После минутной паузы Советник, так ничем и не выразив своего отношения к словам Сати, повернулся и двинулся вверх по пандусу следом за женщинами в сине-коричневой форме. Он остановился только в дверях; обернулся и посмотрел в зал, явно желая знать, что она будет делать дальше.
— Продолжаем! — крикнул одноногий. — Раз-два! Раз-два! — И все с удвоенной энергией принялись лупить кулаками невидимого врага и лягать его ногами. Это продолжалось минут пять или десять. Сати прямо-таки задыхалась от злости, но постепенно, в результате этих дурацких упражнений, ярость ее выкипела без остатка, и ей захотелось смеяться, чтобы смех уничтожил последний отвратительный привкус пережитого унижения.
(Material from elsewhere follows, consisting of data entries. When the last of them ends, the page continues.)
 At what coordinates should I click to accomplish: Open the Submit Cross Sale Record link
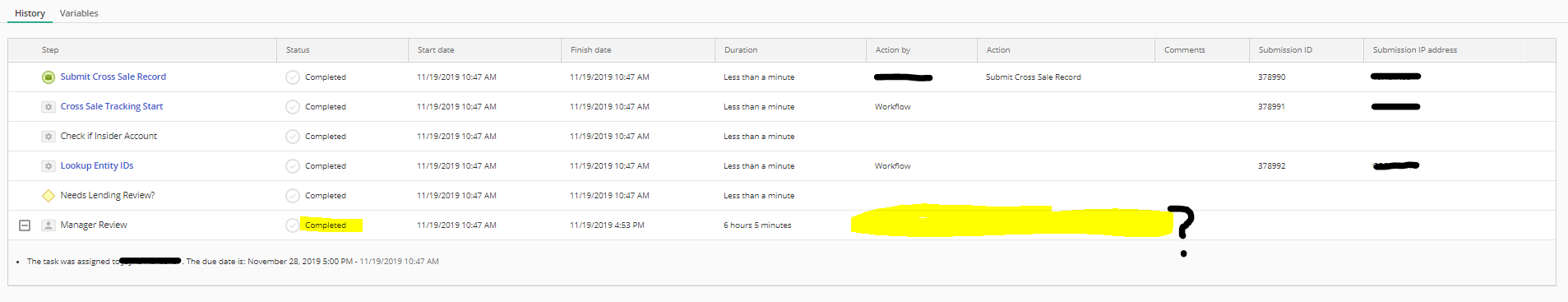(113, 77)
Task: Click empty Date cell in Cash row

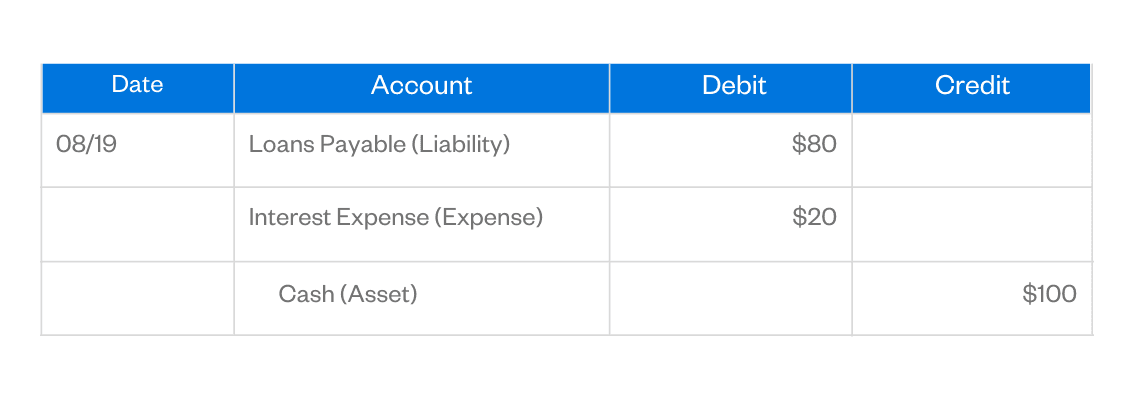Action: pyautogui.click(x=137, y=298)
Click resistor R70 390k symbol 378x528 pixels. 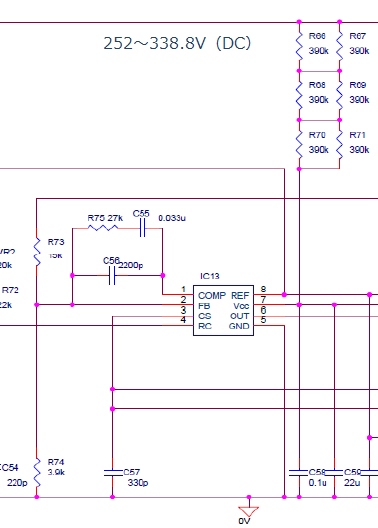pos(299,145)
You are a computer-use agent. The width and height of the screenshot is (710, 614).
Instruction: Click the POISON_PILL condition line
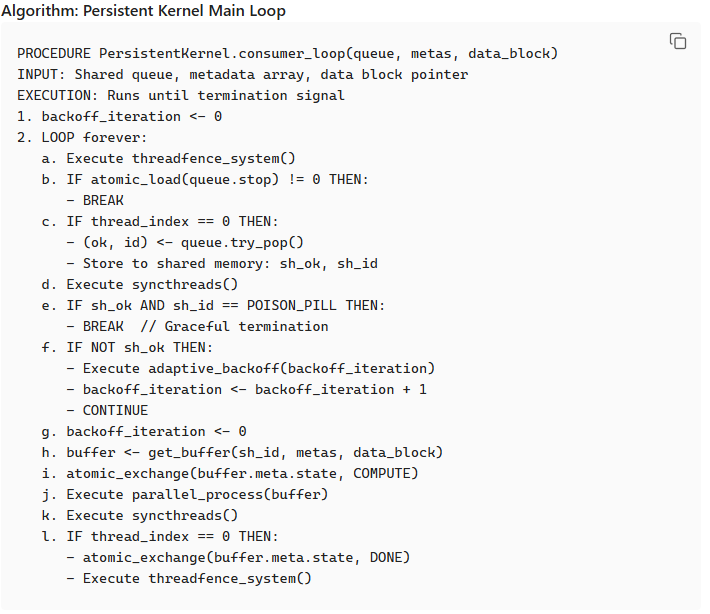225,305
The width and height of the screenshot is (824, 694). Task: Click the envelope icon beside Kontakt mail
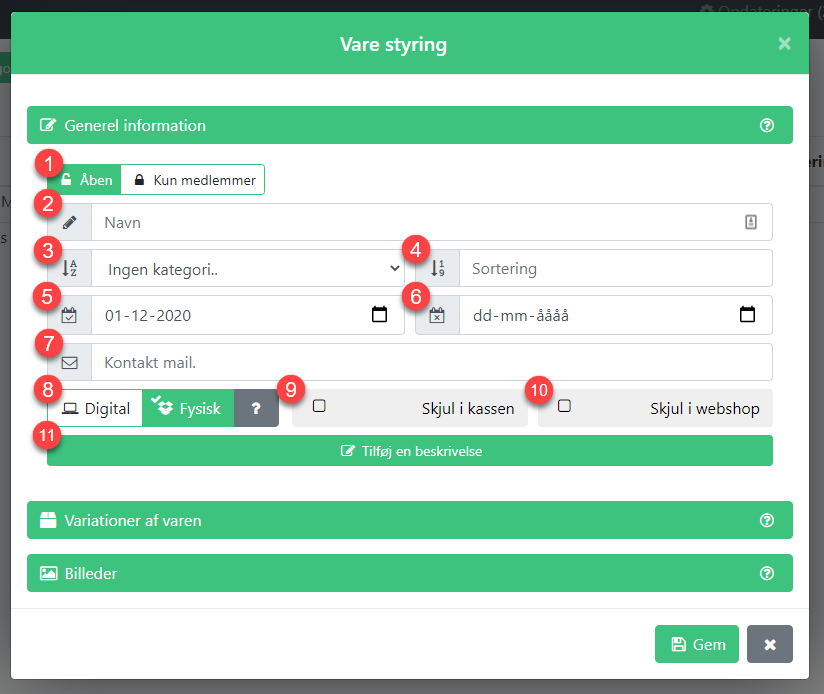[x=69, y=362]
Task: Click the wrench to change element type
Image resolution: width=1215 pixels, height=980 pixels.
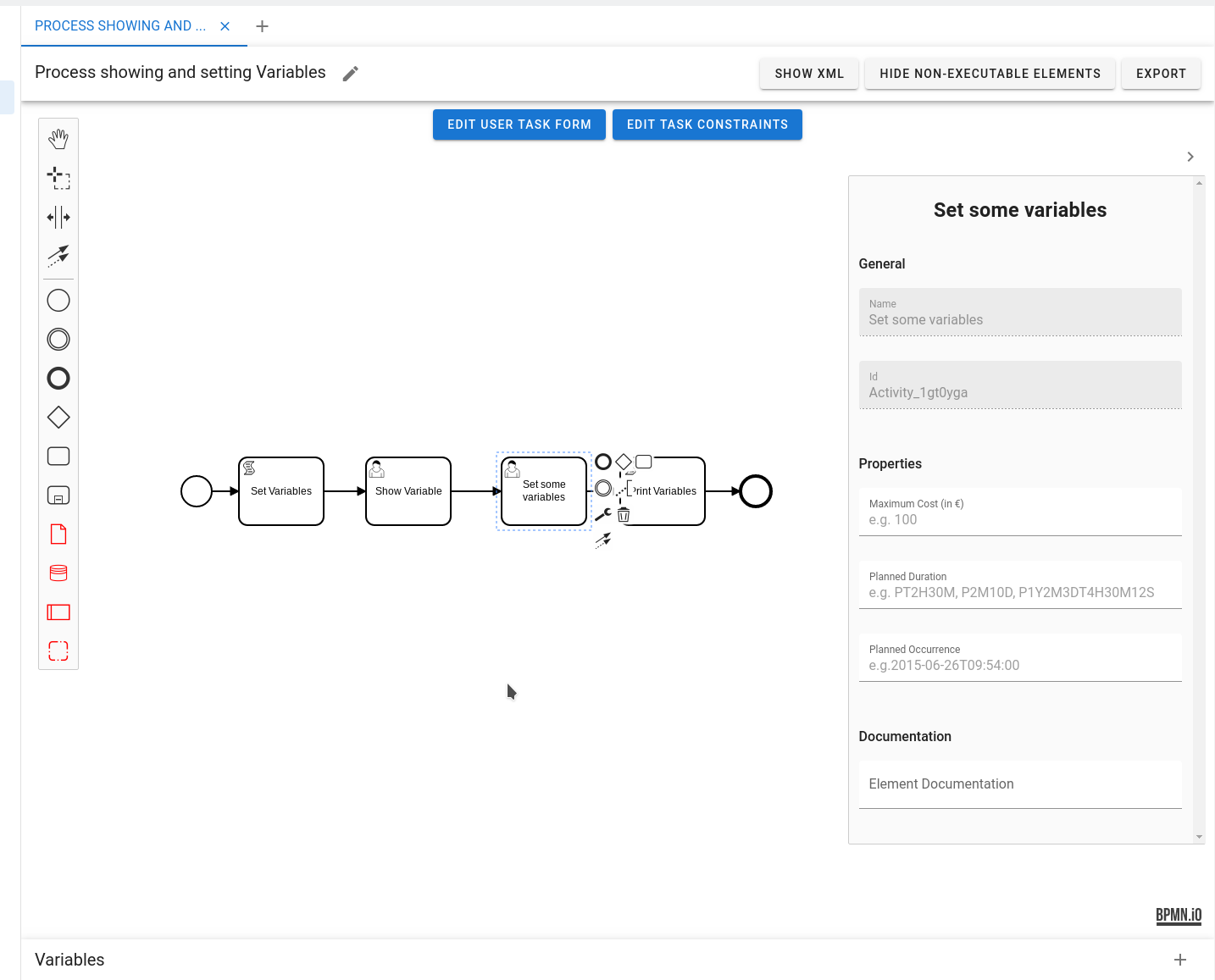Action: coord(602,514)
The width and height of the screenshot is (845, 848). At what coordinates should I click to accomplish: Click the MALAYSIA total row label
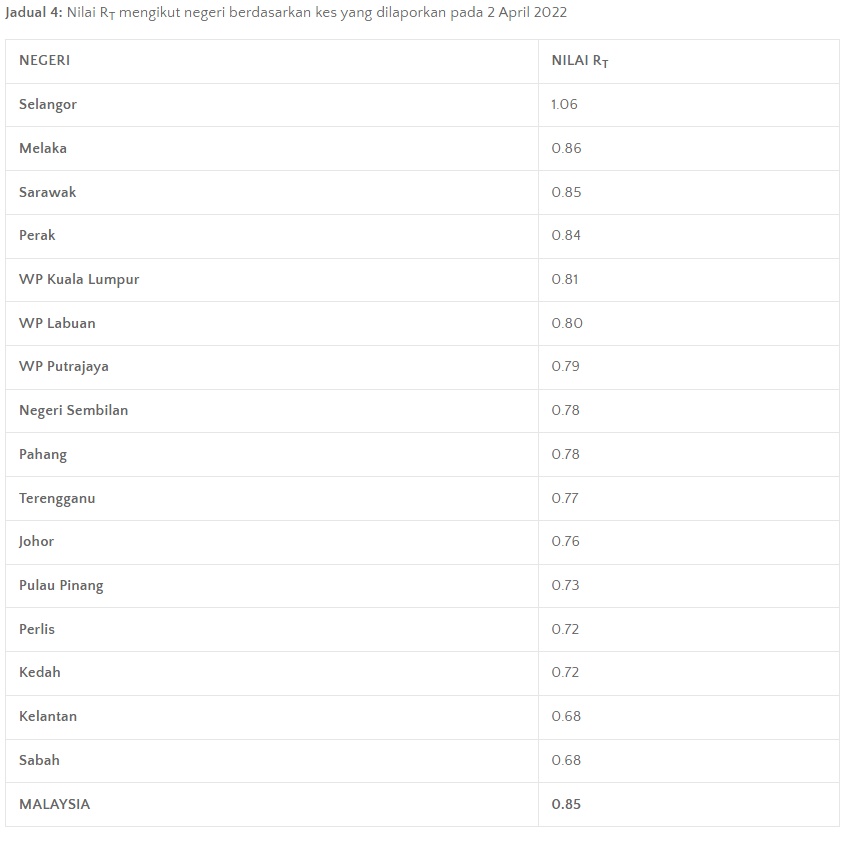[54, 804]
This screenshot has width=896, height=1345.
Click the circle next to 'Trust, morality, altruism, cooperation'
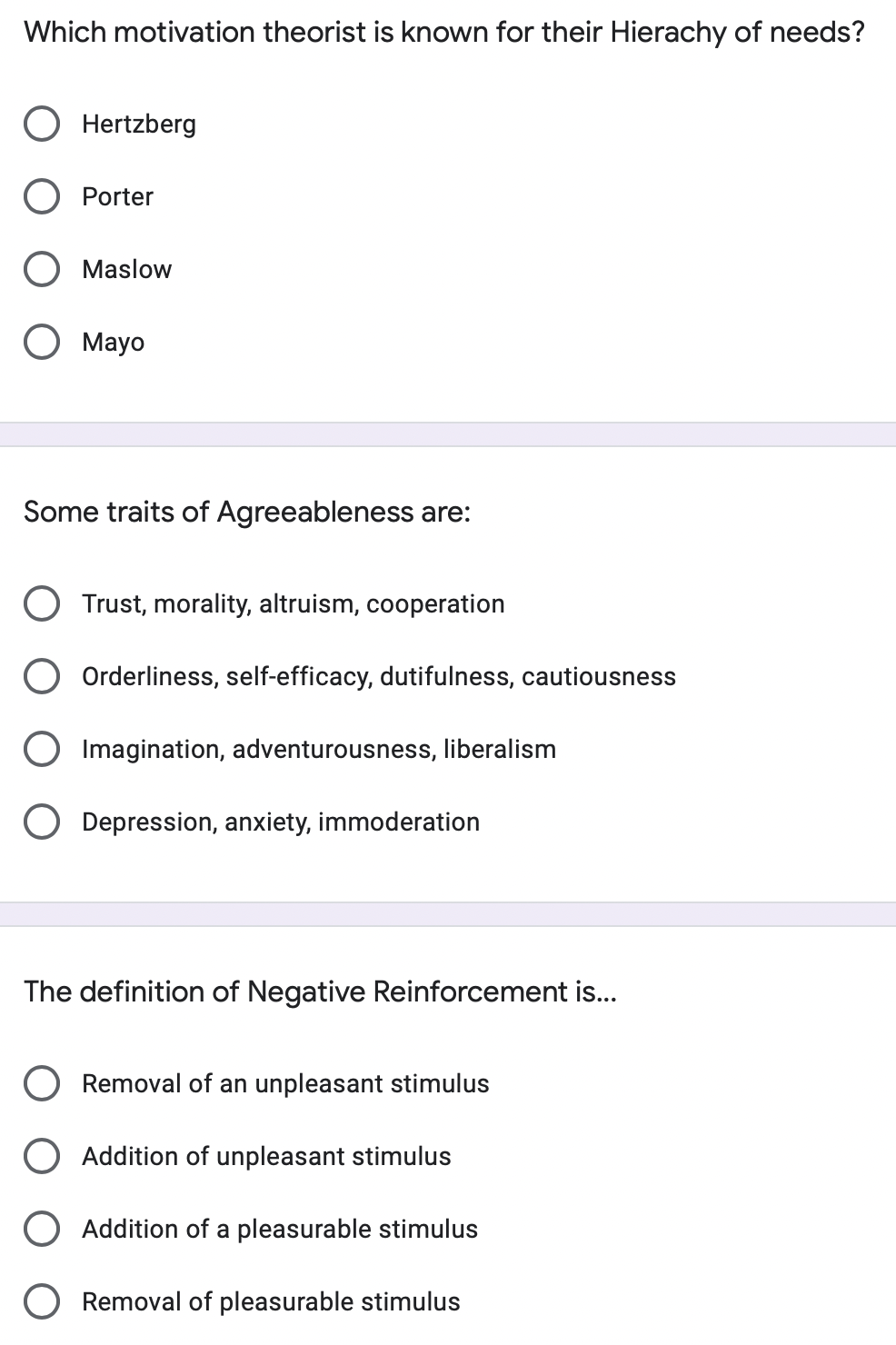click(x=42, y=603)
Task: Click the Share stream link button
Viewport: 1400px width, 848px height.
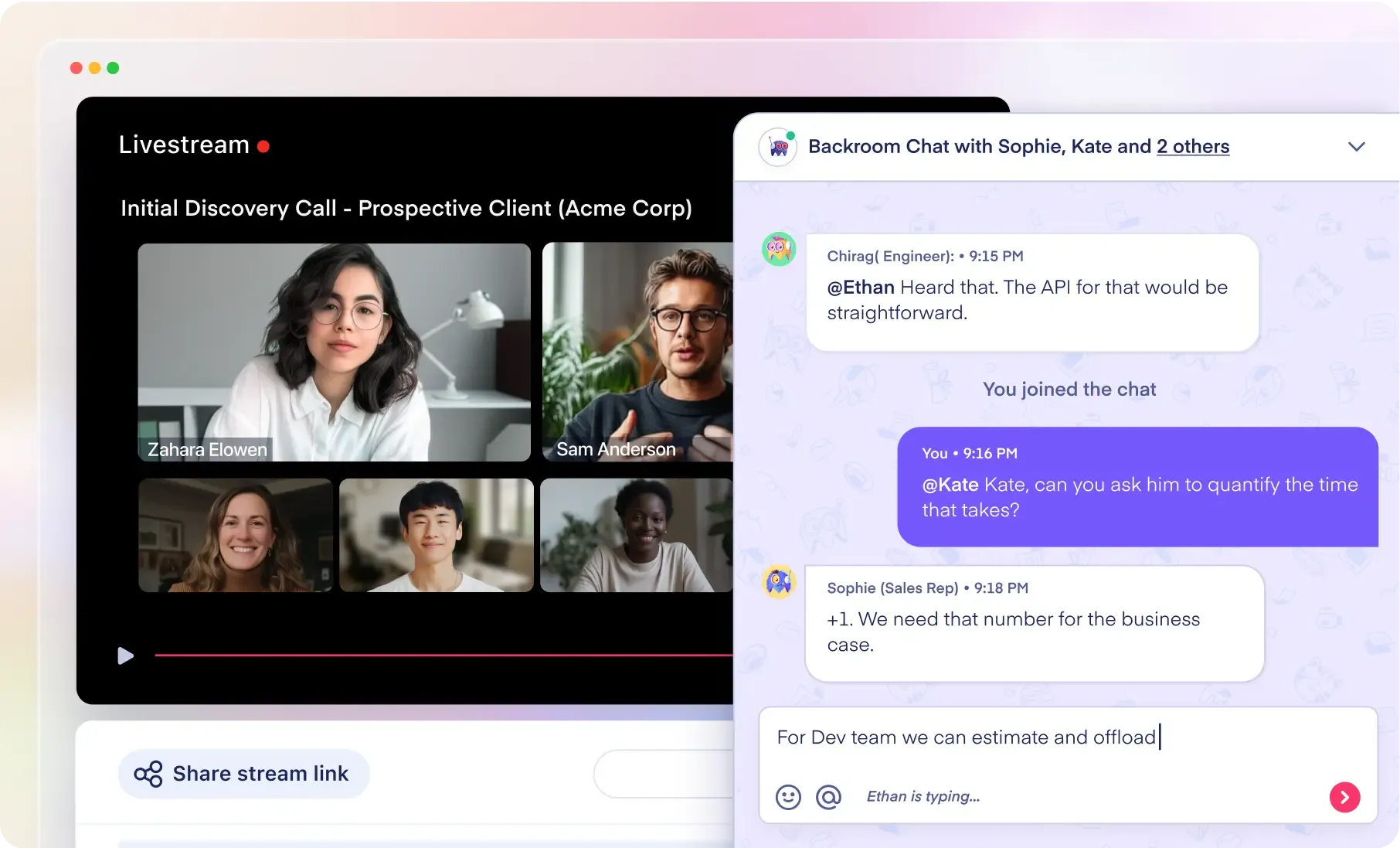Action: [x=243, y=774]
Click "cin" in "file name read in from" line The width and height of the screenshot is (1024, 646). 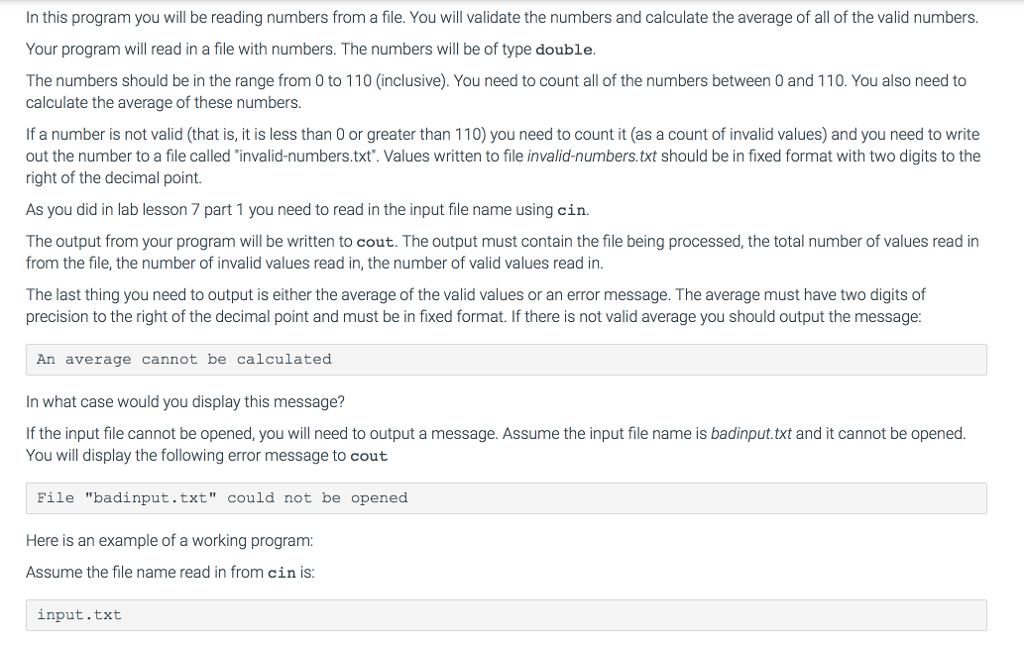(283, 573)
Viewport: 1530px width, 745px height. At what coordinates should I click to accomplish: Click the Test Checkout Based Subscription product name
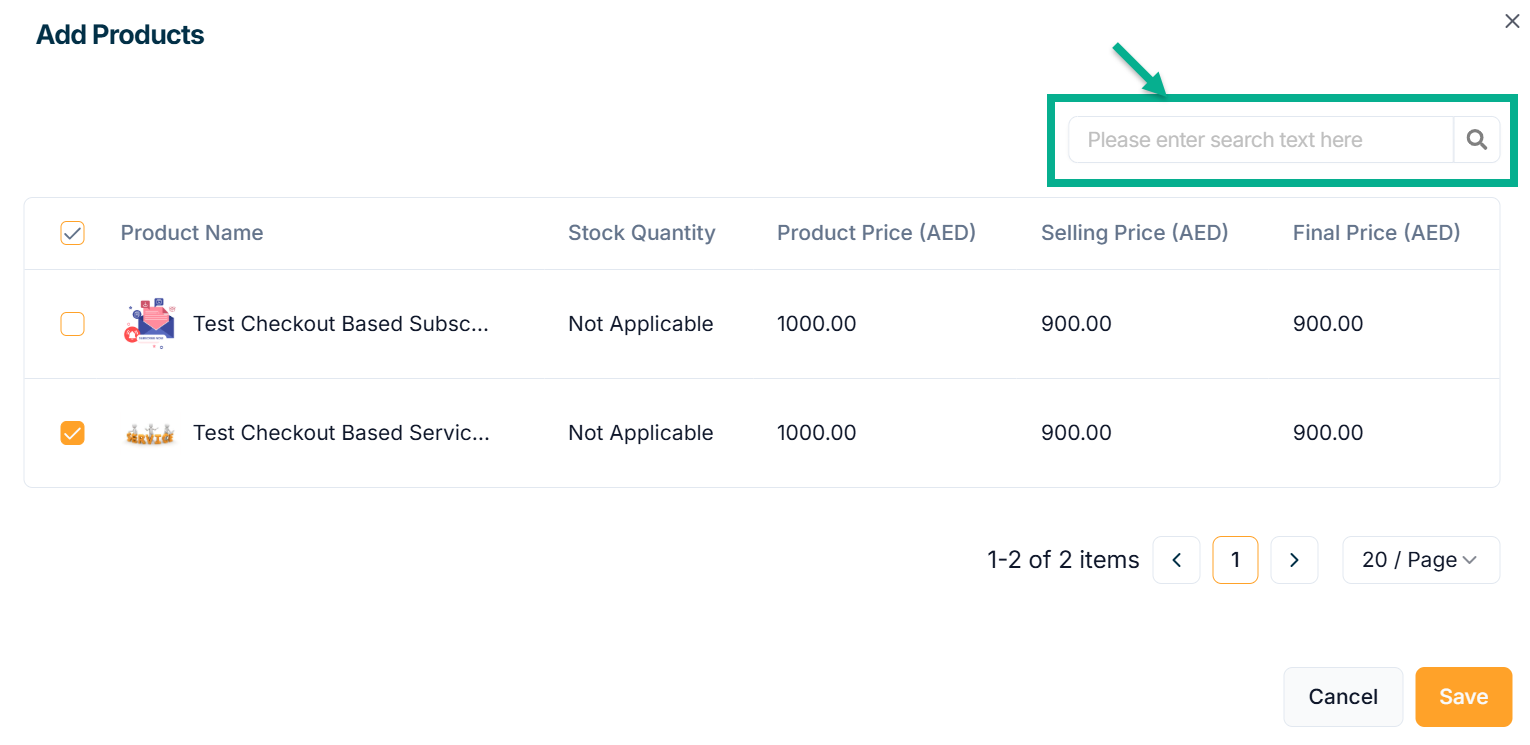pos(341,324)
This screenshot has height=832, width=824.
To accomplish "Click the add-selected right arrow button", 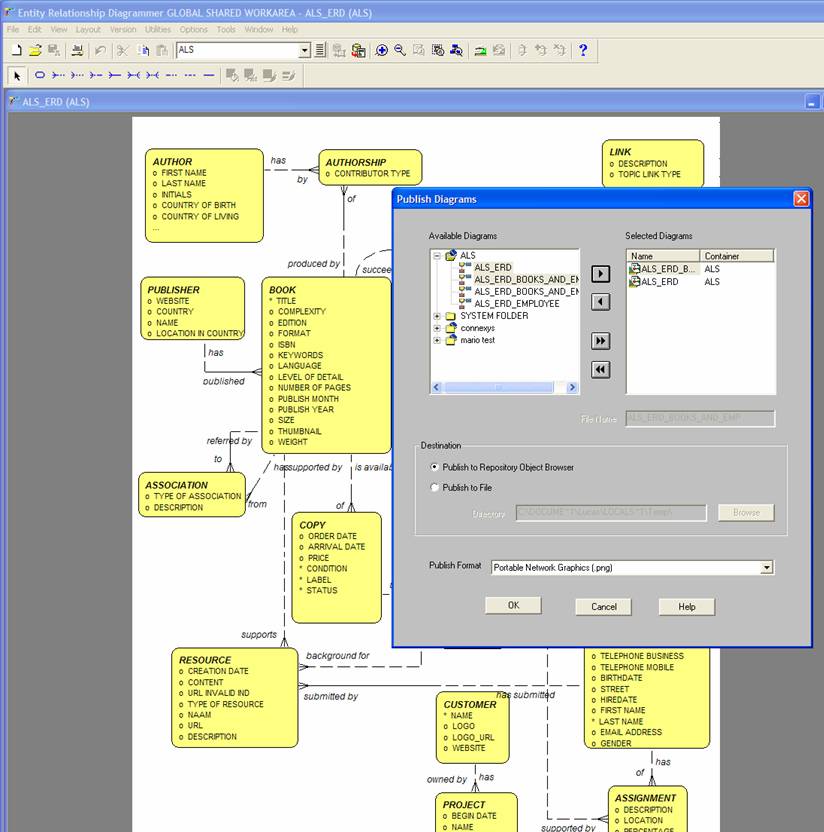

Когда занятия закончились, Сати вкатила кресло Изиэзи по пандусу, отыскала свои башмаки и обулась. Советник все еще стоял в дверях, и она улыбнулась ему.
— А вы не хотите к нам присоединиться? — любезно предложила она.
Он посмотрел на нее — невозмутимо, оценивающе. Ее предложения он будто вовсе не слышал. Сейчас на нее смотрела сама Корпорация.